### Passage shown
↓↓↓
Morning team. Today we've got it all: superannuation fraud, retail collapse, and that coronavirus you've been reading so much about. As always, if you have hints, tips or yarns to fling to Business Insider, do not hesitate to email me.

1. Target's parent company Wesfarmers will shut up to 75 stores and convert a remaining 92 to Kmart stores as part of a massive restructure. "The actions announced reflect our continued focus on investing in Kmart, a business with a compelling customer offer and strong competitive advantages, while also improving the viability of Target by addressing some of its structural challenges by simplifying the business model," chief executive Rob Scott said.

2. You probably know by now there were fraud issues surrounding the government's super withdrawal scheme, which led it to be temporarily paused. We spoke to a couple who fell victim to the fraud (almost losing $20,000 between them) to understand the mechanics behind the scam. In short, don't ignore text messages from myGov that your details are being changed.

3. More on that scheme. Tony James, vice chairman of Wall Street private equity giant Blackstone and watcher of Australia's superannuation system, sounded the warning on both the withdrawals and the long-term effect of COVID-19. He said the coronavirus would have "lasting, hugely negative, effects for savers I think just about everywhere, even in your country now people are able to invade, so to speak, their retirement savings for current needs". "That makes perfect sense in the short term, but there is a price to pay in the long term," he said.
↑↑↑
### Collected data
↓↓↓
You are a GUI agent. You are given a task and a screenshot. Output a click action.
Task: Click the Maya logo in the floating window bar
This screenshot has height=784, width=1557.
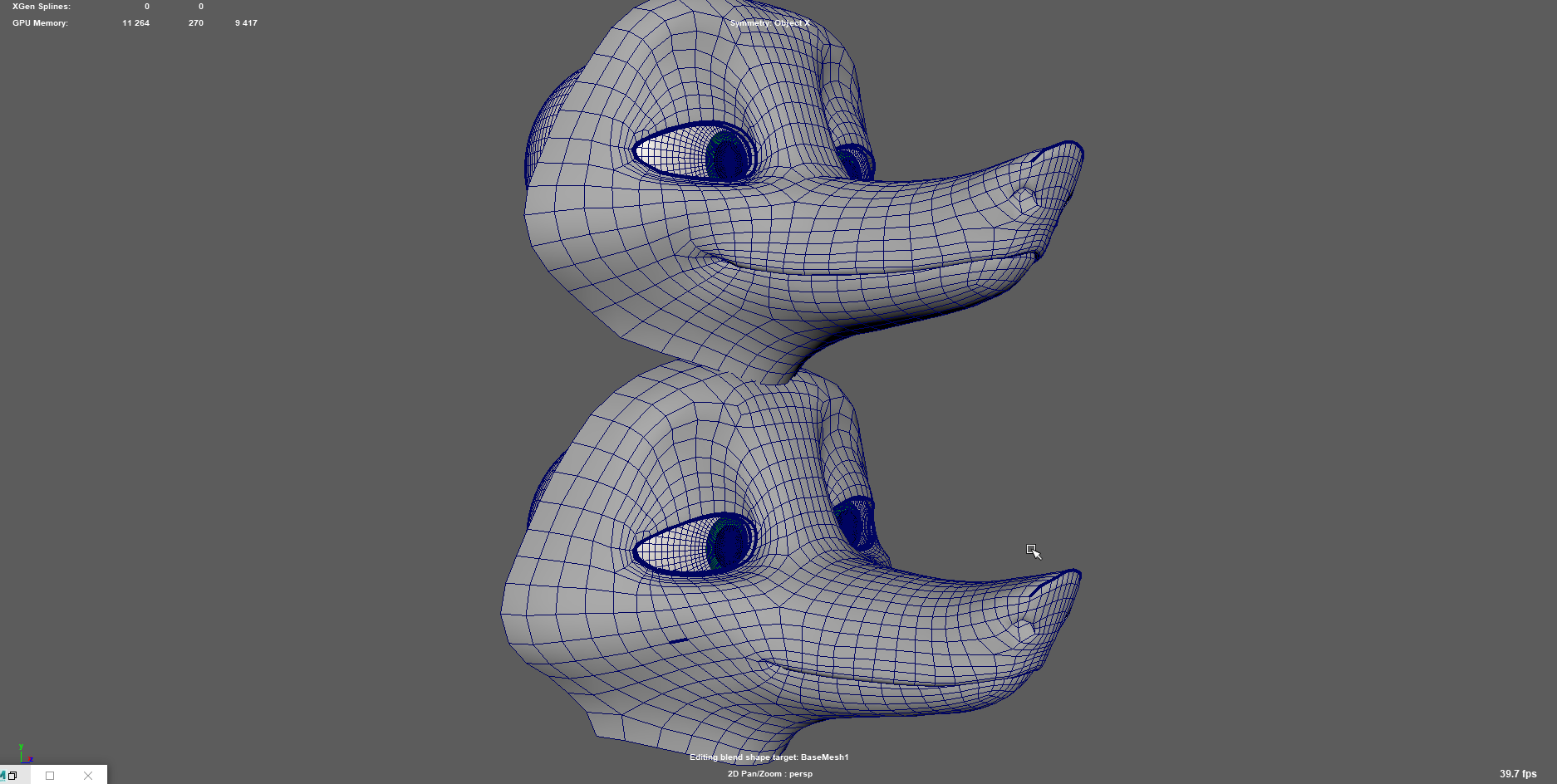pyautogui.click(x=2, y=776)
↑↑↑
### Exercise set
**A.** Do these statements agree with the business news briefing? Answer yes or no for each, and quote the words that decide it. (i) Wesfarmers plans to convert 92 Target stores into Kmart stores. (ii) The couple interviewed about the super scheme fraud lost more than $20,000 between them. (iii) Tony James holds the post of vice chairman at Blackstone.
**B.** Continue the business news briefing from the point where it stops.

### Answers for each item
**A.**
(i) Yes: "convert a remaining 92 to Kmart stores"
(ii) No: "almost losing $20,000 between them"
(iii) Yes: "Tony James, vice chairman of Wall Street private equity giant Blackstone"

**B.**
4. Australia is lobbying to be exempted from the United Kingdom's coronavirus quarantine regime on the basis of our low levels of infection. This quarantine scheme is very late in the game – its borders have been open throughout the crisis, and it has not required new arrivals to self-isolate until now.

5. The ABS has revealed data showing which regions of Australia were hardest hit by soaring unemployment in April. By location, Queensland was the worst affected state, while Sydney was the hardest-hit capital city. Single parents with young or dependent children were more significantly impacted than other demographics.

6. Remember when Afterpay's share price was cratering amid fears of widespread defaults thanks to the coronavirus crisis? Me neither. The buy now, pay later company’s share price briefly surpassed $45 on Thursday, cementing a new all-time high. The upwards tear was sparked by news that Afterpay has amassed more than 5 million active users in the US, its key growth market. It seems for now it is managing to keep growing despite rising unemployment and diminished consumer appetite.

7. Reserve Bank governor Philip Lowe once again ruled out negative interest rates, saying they would not provide Australia benefit. It followed news the Bank of England was possibly contemplating the unusual monetary policy. "I said previously that it was extraordinarily unlikely that we would have negative interest rates, and there's been no change to that thinking," Lowe said.

8. Sweden bucked the consensus on coronavirus by not implementing widespread lockdowns, and has been widely celebrated for doing so by various lockdown critics. Has it worked for them? Two data points aren't particularly positive. It recorded the most coronavirus deaths in Europe over the past week, and a new study has found just 7% of people in Stockholm had developed coronavirus antibodies by the end of April. Swedish forecasters had predicted that up to half of the population would catch the virus by May.

9. Global coronavirus infections have surpassed 5 million, with almost a third recorded in the US. That figure is for all-time cases, by the way – almost 2 million of the 5 million cases have since recovered. It's been about five weeks since the number of cases reported globally hit two million on April 15.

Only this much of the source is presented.